> _To do_
1. In the perfect square AP ratio argument, what inequality must $\tfrac{m}{n}$ satisfy in the first case?
2. Carry the perfect square AP ratio argument on past its last sentence.

> _Supplied passage_
Perfect Square AP Ratio

We might as well assume that $a,b,c$ are pairwise coprime, since any common factor cancels out when evaluating $\frac{b-a}{c-b}$ . Since $a^2 + c^2 = 2b^2$ , both $a$ and $c$ must be odd, and so we can write $a = u-v$ , $c = u+v$ where $u,v$ are coprime positive integers with $v < u$ , in which case $u^2 + v^2 = b^2$ . There are now two cases:

• We can write $u = m^2 - n^2$ , $v = 2mn$ , $b = m^2 + n^2$ , which makes $\frac{b-a}{c-b} = \frac{m+n}{m-n} = 1 + 2\big(\tfrac{m}{n} - 1\big)^{-1}$ . Since we must have $u > v$ , we must have $m^2 -2mn - n^2 > 0$ , and hence $\tfrac{m}{n} > 1 + \sqrt{2}$ . Thus $\frac{b-a}{c-b} < 1 + \sqrt{2}$ , and we can approach $1 + \sqrt{2}$ as closely as we like by choosing $m,n$ so that $\tfrac{m}{n}$ is a close to $1 + \sqrt{2}$ as we like from above.

> _Entries shown_

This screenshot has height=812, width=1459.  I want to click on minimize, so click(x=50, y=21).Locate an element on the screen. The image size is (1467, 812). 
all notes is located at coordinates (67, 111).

* * *

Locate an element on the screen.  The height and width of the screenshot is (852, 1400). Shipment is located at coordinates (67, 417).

> _Answers given_
1. $\tfrac{m}{n} > 1 + \sqrt{2}$

2.
• We can write $u = 2mn$ , $v = m^2 - n^2$ , $b = m^2 + n^2$ , which makes $\frac{b-a}{c-b} = \frac{m}{n}$ . .Since we must have $u > v$ , we must have $n^2 - 2mn - m^2 > 0$ , so that $\tfrac{m}{n} < 1 + \sqrt{2}$ . Thus $\frac{b-a}{c-b} < 1 + \sqrt{2}$ , and we can again get as close to $1 + \sqrt{2}$ as we like by letting $\tfrac{m}{n}$ get as close to $1 + \sqrt{2}$ as we like from underneath.

Nice problem Calvin, I missed 2root2 and therefore missed by like millionth

Very nicely done!

For completeness, we should explain how to acheive $a \rightarrow 0, c \rightarrow \sqrt{2} b$ . In fact, that stictly speaking cannot be done as $a$ is a positive integer. Actually, what we want is $x = \frac{a}{b} \rightarrow 0 , y = \frac{ c}{ b} \rightarrow \sqrt{2}$ .